◆ PROBLEM REQUIREMENTS
An exact copy of the entries is needed, with every line included.

Stored data entries:
━━━━━━━━━━━━━━━━━━━━

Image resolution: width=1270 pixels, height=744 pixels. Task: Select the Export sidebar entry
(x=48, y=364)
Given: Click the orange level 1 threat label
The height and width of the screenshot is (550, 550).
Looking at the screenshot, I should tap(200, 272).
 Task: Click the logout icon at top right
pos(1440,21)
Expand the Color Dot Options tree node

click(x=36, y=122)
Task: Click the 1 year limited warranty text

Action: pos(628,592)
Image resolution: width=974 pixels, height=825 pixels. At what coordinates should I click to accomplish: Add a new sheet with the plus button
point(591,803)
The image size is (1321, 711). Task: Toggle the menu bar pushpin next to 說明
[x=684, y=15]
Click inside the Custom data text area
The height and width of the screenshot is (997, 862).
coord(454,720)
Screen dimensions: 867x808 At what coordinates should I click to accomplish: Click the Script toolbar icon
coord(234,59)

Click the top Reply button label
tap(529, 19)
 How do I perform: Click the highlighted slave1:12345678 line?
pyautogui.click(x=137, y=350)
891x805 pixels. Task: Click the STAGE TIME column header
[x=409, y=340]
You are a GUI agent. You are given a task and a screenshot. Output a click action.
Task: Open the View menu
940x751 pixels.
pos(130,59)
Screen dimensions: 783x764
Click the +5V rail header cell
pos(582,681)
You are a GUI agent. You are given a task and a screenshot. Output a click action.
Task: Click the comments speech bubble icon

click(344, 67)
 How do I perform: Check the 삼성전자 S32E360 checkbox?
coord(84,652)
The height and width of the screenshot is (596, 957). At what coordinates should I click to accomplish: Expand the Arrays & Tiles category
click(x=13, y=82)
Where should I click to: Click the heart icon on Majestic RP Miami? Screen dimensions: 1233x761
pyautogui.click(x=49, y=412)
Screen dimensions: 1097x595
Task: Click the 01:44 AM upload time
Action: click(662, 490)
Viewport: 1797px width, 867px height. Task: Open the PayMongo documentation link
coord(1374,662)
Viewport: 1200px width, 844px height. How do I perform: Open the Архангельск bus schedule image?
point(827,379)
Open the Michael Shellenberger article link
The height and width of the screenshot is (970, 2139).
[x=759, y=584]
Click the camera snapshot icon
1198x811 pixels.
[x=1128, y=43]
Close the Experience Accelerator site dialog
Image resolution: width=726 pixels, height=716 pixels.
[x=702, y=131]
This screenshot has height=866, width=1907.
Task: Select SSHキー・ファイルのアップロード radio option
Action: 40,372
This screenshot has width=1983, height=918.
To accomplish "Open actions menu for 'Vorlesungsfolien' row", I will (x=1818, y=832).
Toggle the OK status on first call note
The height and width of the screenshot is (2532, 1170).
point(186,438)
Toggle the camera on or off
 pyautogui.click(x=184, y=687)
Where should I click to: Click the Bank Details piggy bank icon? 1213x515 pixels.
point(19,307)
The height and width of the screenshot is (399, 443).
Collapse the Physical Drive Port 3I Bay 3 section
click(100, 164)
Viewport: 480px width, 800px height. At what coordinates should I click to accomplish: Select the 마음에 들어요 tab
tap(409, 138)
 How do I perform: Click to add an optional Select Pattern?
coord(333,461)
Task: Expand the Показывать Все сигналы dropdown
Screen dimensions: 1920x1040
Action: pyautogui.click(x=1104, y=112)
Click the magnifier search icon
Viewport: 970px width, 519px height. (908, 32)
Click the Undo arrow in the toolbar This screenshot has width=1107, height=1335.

━━━━━━━━━━━━━━━━━━━━

◆ TASK ANSWER
Image resolution: width=1270 pixels, height=744 pixels. Task: Select the Export sidebar entry
(x=48, y=364)
Given: Click the orange level 1 threat label
The height and width of the screenshot is (550, 550).
Looking at the screenshot, I should tap(200, 272).
 Task: Click the logout icon at top right
pos(1440,21)
Expand the Color Dot Options tree node

click(x=36, y=122)
Task: Click the 1 year limited warranty text

Action: pos(628,592)
Image resolution: width=974 pixels, height=825 pixels. At what coordinates should I click to accomplish: Add a new sheet with the plus button
point(591,803)
The image size is (1321, 711). Task: Toggle the menu bar pushpin next to 說明
[x=684, y=15]
Click inside the Custom data text area
The height and width of the screenshot is (997, 862).
coord(454,720)
Screen dimensions: 867x808 At what coordinates should I click to accomplish: Click the Script toolbar icon
coord(234,59)

Click the top Reply button label
tap(529, 19)
 How do I perform: Click the highlighted slave1:12345678 line?
pyautogui.click(x=137, y=350)
891x805 pixels. Task: Click the STAGE TIME column header
[x=409, y=340]
You are a GUI agent. You are given a task and a screenshot. Output a click action.
Task: Open the View menu
940x751 pixels.
pos(130,59)
Screen dimensions: 783x764
Click the +5V rail header cell
pos(582,681)
You are a GUI agent. You are given a task and a screenshot. Output a click action.
Task: Click the comments speech bubble icon

click(344, 67)
 How do I perform: Check the 삼성전자 S32E360 checkbox?
coord(84,652)
The height and width of the screenshot is (596, 957). At what coordinates should I click to accomplish: Expand the Arrays & Tiles category
click(x=13, y=82)
Where should I click to: Click the heart icon on Majestic RP Miami? Screen dimensions: 1233x761
pyautogui.click(x=49, y=412)
Screen dimensions: 1097x595
Task: Click the 01:44 AM upload time
Action: click(662, 490)
Viewport: 1797px width, 867px height. Task: Open the PayMongo documentation link
coord(1374,662)
Viewport: 1200px width, 844px height. How do I perform: Open the Архангельск bus schedule image?
point(827,379)
Open the Michael Shellenberger article link
The height and width of the screenshot is (970, 2139).
[x=759, y=584]
Click the camera snapshot icon
1198x811 pixels.
[x=1128, y=43]
Close the Experience Accelerator site dialog
Image resolution: width=726 pixels, height=716 pixels.
[x=702, y=131]
This screenshot has height=866, width=1907.
Task: Select SSHキー・ファイルのアップロード radio option
Action: 40,372
This screenshot has width=1983, height=918.
To accomplish "Open actions menu for 'Vorlesungsfolien' row", I will (x=1818, y=832).
Toggle the OK status on first call note
The height and width of the screenshot is (2532, 1170).
point(186,438)
Toggle the camera on or off
 pyautogui.click(x=184, y=687)
Where should I click to: Click the Bank Details piggy bank icon? 1213x515 pixels.
point(19,307)
The height and width of the screenshot is (399, 443).
Collapse the Physical Drive Port 3I Bay 3 section
click(100, 164)
Viewport: 480px width, 800px height. At what coordinates should I click to accomplish: Select the 마음에 들어요 tab
tap(409, 138)
 How do I perform: Click to add an optional Select Pattern?
coord(333,461)
Task: Expand the Показывать Все сигналы dropdown
Screen dimensions: 1920x1040
Action: pyautogui.click(x=1104, y=112)
Click the magnifier search icon
Viewport: 970px width, 519px height. (908, 32)
Click the Undo arrow in the toolbar This screenshot has width=1107, height=1335.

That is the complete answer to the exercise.